Chi2Test questions

Maarten_Boonekamp · March 17, 2021, 12:31pm

Dear all,

Sorry for the probably very basic questions.
See the simple macro below :

  TH1::SetDefaultSumw2();  
  TH1D* h1 = new TH1D("h1","h1",50,35,45);
  TH1D* h2 = new TH1D("h2","h2",50,35,45);
  for(int i=0; i<10000; i++) {
    h1->Fill(gRandom->Gaus(40.,2.));
    h2->Fill(gRandom->Gaus(40.,2.));
  }

Then

  cout << h1->Chi2Test(h2,"CHI2WW") << endl;
40.8678
  cout << h1->Chi2Test(h2,"CHI2UW") << endl;
41.7638

And

  cout << h2->Chi2Test(h1,"CHI2WW") << endl;
40.8678
  cout << h2->Chi2Test(h1,"CHI2UW") << endl;
40.463

My questions :

for this test with unweighted events, why do “UW” and “WW” return different numbers? I would assume that assuming weighted events with w_i==1 would fall back to to the unweighted case, by consistency.
why is the comparison between h1 and h2 different from that between h2 and h1, for “UW”?

In general, why shouldn’t we just always use “WW” (or remove these UU/UW/WW options)? Again, when w_i=1, the calculation should match the unweighted case by consistency.

A simple calculation, summing the square differences between the bin contents divided by the sum of the squares of the bin errors (using GetBinContent and GetBinError), always returns the same answer as “WW”, both with weighted and unweighted histograms

Sorry if I missed some obvious reasons, and thanks for your insights

Maarten

couet · March 17, 2021, 12:48pm

I would have thought you would have found the answers to your question in the Chi2Test documentation
If not, I guess @moneta can help you. And we may end up completing de documentation if necessary.

Maarten_Boonekamp · March 17, 2021, 1:11pm

I wrote here after reading that page, and the accompanying paper.
In short I would expect all given chi2 expressions to identify, in the limit where the event weights go to 1. Apparently this isn’t the case, so I wonder.

Also, I don’t understand why the chi2 calculation doesn’t commute.

(to be clear it’s not about documentation, but to check whether all this is expected by the experts, and to get some justification if possible)

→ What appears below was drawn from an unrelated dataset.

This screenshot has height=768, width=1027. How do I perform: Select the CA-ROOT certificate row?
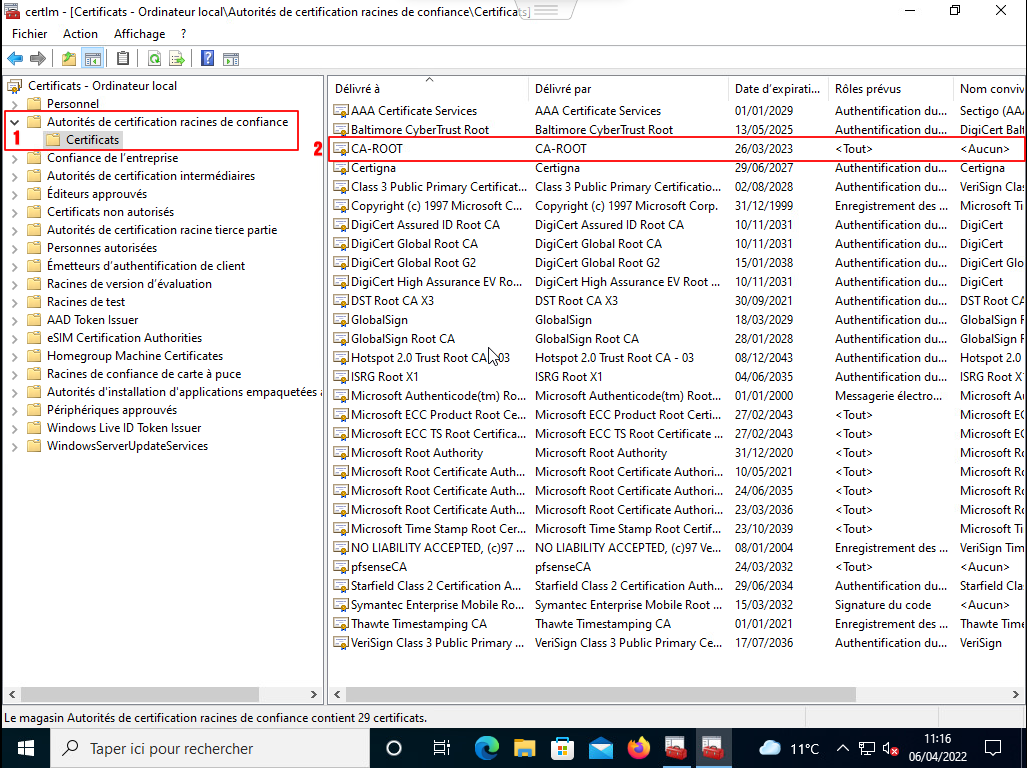click(377, 149)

couet · March 17, 2021, 1:27pm

So I let @moneta help you.

moneta · March 17, 2021, 2:50pm

Hi Maarten,

I think in the case of weighted histogram, one uses a slightly different formula. I should check the original paper for the details, but I think with the unweighted case one uses Poisson statistics, while in the weighted one assumes a normal distribution for the bin content. This might explain the small difference observed. This explains also why in the case of “UW” is not commuting. Option “UW” should be used when h1 is unweighted and h2 is weighted (in h1->Chi2Test(h2,UW)…
In the other two cases, UU and WW it is commuting.

Best regards

Lorenzo

system · March 31, 2021, 2:50pm

This topic was automatically closed 14 days after the last reply. New replies are no longer allowed.